Conjunto más o menos razonado o azaroso de inclusiones, toda antología está acosada por el fantasma de una totalidad imposible. Reparar en las omisiones, en los poetas que no están, es «un falso problema». «Teóricamente las omisiones deben ser entendidas desde un punto de vista crítico, pero muchas veces no dependen ni siquiera del antólogo», cuenta Monteleone. «Me parece que es injusto señalar las omisiones en cualquier antología. Probablemente hay una confrontación íntima-crítica de aquel que ha tenido una lectura de la poesía argentina y está imaginando una antología virtual. Entonces ahí se produce la confrontación con la antología del otro», agrega el escritor, crítico literario y traductor. «Una antología también se alimenta de otras antologías, de las omisiones, de los huecos. Esto está relacionado con la constitución de una teoría», sugiere. «Cuando uno constituye una teoría, la teoría verdadera nunca puede ser total. Una interpretación crítica que implica la reunión de elementos razonados, estructurados, tiene huecos. Una antología que no esté hecha de ausencias y de huecos no puede ser sostenida porque es una contradicción en sí misma».
En el prólogo de 200 años de poesía argentina, Monteleone repasa las representaciones de la política y de la historia argentinas. Si el primer objetivo de El gaucho Martín Fierro «era la denuncia de la situación social del gaucho» y en La vuelta de Martín Fierro «era el de educarlo», la poesía de José Mármol habla de los proscriptos «y la evocación de Mayo sirve como ideal patriótico en su invectiva contra Rosas». Ascasubi en La refalosa utiliza la voz de la gauchesca para articular el enunciado violento de la mazorca –«la contestación del amenazado Jacinto Cielo pone en escena la disputa entre unitarios y federales»–; la Nenia de Guido y Spano es «la oración fúnebre dedicada al Paraguay arrasado por la guerra». La poesía también contribuye a construir el Estado. El nido de cóndores de Olegario V. Andrade, dedicado al general San Martín, «por décadas alzó la voz de las declamaciones en el orden sublime del héroe y el prócer, desde la poesía nacionalista, hasta la estatua ecuestre y los coros escolares». Como un contrapunto distante, Monteleone propone leer la visión de Aldo Oliva (1927-2000) en sus poemas dedicados al general Belgrano.
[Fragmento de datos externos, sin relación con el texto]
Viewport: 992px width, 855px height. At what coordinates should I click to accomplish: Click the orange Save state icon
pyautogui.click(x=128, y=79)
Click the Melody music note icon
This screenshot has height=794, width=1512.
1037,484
Pero el imaginario de Andrade articuló la retórica de la nacionalidad argentina. El antólogo recuerda que hasta la expresión «hacer tronar el escarmiento», que se atribuye a Perón, debe provenir de la evocación de un verso de Andrade: «¡Y no sintió tronar el escarmiento!».
Del Poema conjetural de Borges –escrito en 1943 contra las corrientes nacionalistas que imperaban en el gobierno militar de entonces, pero que pronto deslizaría su sentido ideológico hacia una crítica al peronismo naciente–, a la relectura original de la tradición de los gauchipolíticos rioplatenses del siglo XIX de Leónidas Lamborghini, que con sus parodias y reescrituras ejerció «una política del ritmo»; de la poesía de Gelman, «política en un profundo compromiso con la lengua» a cómo los poetas debieron escribir «de un modo oblicuo y a la vez crítico con esa lengua comunitaria que la dictadura había pervertido hasta la pudrición» –Néstor Perlongher en «Cadáveres», «acaso el gran poema de la época», o Diana Bellessi y su metáfora de un mudo que canta su canción–, la selección de Monteleone revela que el humus de la poesía argentina es de una gran riqueza, variedad y vitalidad.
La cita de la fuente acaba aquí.